Fresh measures are also needed to offset the serious harm done to traditional family farms over a decade by drought and trade wars and now being worsened by the Bank of Canada's interest-rate policy.  New export markets will have to be found and old ones be penetrated more effectively.  Non-traditional crops and products will have to be encouraged throughout Western Canada.  Prairie water and soil management require fresh attention.  Above all, Ottawa will have to work more effectively with Westerners to provide a more enabling environment for producers who want to diversify into adding value to virtually any farm product.

Most Western Canadians live in big cities.  If the Progressive Conservative party wishes to regain seats lost in 1988 in Victoria, Vancouver, Edmonton, Saskatoon and Winnipeg, it must become the choice of Westerners of every cultural and occupational background.  Increased immigration, better economic opportunities, equal opportunity for Westerners in federal departments and Crown Corporations for once, more accessible education all would win the support of the more than one in two Westerners whose land of origin is neither Britain nor France.

Seven million westerners and northerners demand major changes in both institutions and attitudes in our nation's capital.  Yet the more we call for regional fairness for all, the more elusive this ideal seems to become.  Economic and political equality with Ontario and Québec still eludes the West even as the 20th century is rapidly disappearing.

Western issues rarely get to the top of the national agenda or become the centre of national debates.  For example, the Alberta senatorial campaign evoked mostly yawns in Central Canada.  Canada's first elected senator is still to be taken seriously;  indeed the whole issue of Senate reform must be recognized as a national issue of importance not only to Westerners but to all Canadian democrats.  The West initiated the momentum towards an elected Senate because we believe a reformed upper chamber would enhance the political/economic equlaity of all Canadians outside the Toronto-Ottawa-Montreal triangle.

The Mulroney government must put its expressed good intentions fully into practice in all corners of the federal government and its agencies.  Some institutions (the CBC is a glaring example) will simply have to be forced to represent all of Canada's regions more fairly.  Any national government that really wants  more national unity in the 1990s must undertake this task, and undertake it quickly.  We need to change a multitude of discriminatory practices inherent in our "executive democracy".  To take a single example, we need to change the present party discipline that forces MPs of all parties to vote in blocks on virtually every matter that comes before the House of Commons.  This practice, now largely abandoned in Britain and other Commonwealth nations, has discriminated against the West and Atlantic Canada for decades.

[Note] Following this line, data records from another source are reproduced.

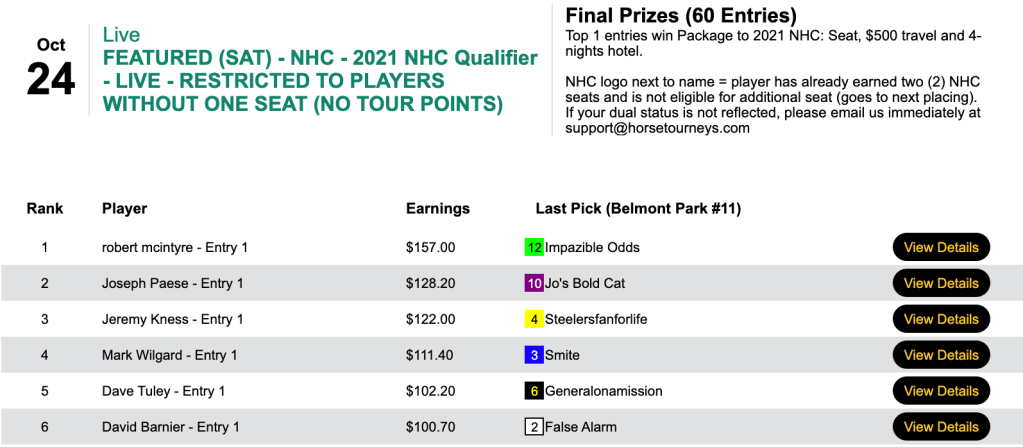The image size is (1023, 447).
Task: Click the Last Pick column header
Action: coord(638,209)
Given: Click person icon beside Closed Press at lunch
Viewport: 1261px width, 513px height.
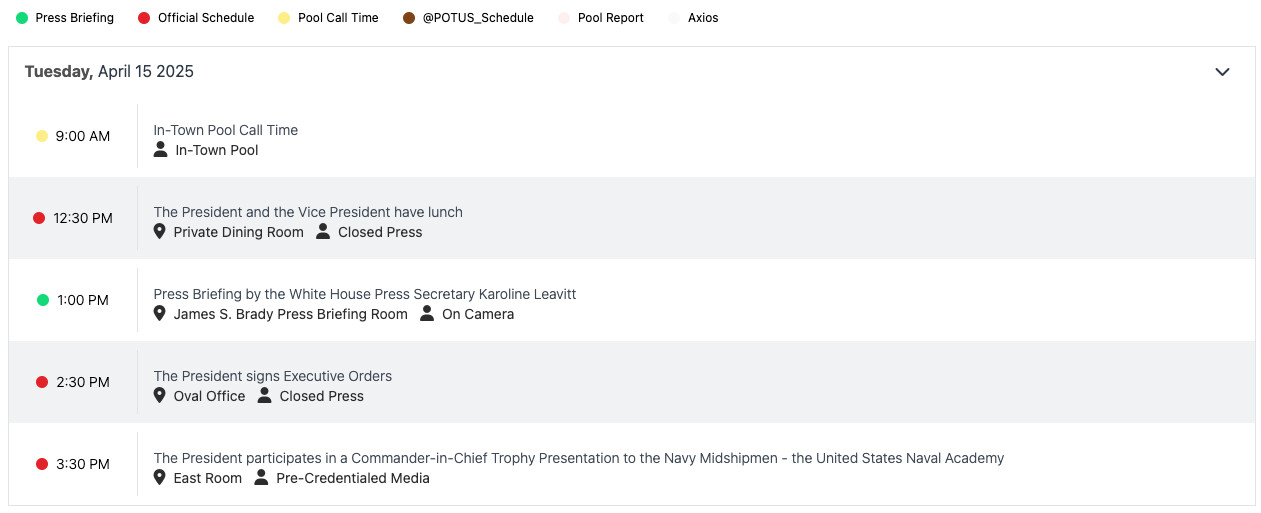Looking at the screenshot, I should pyautogui.click(x=323, y=232).
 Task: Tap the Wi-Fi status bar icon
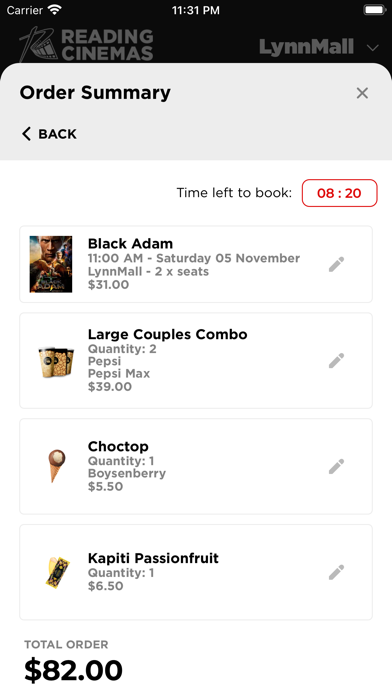pos(55,10)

What Canada as a whole really needs is the bold vision of a New National Policy.  Central to all must be the principle of fairness and equality of opportunity for the eight outer provinces generally which have worked so hard to strengthen the two inner ones often at the expense of their own unrealized potential.

Canada needs a more compassionate vision that will provide a sense of common purpose for Canadians in every part of the country in order to re‑energize a sense of unity that appears to be weakening.  Greater unity is essential for us to survive as one country and one nation.  Only a government with genuine respect for the outer regions of the country can inspire Canadians everywhere and make them feel fully equal partners in Confederation.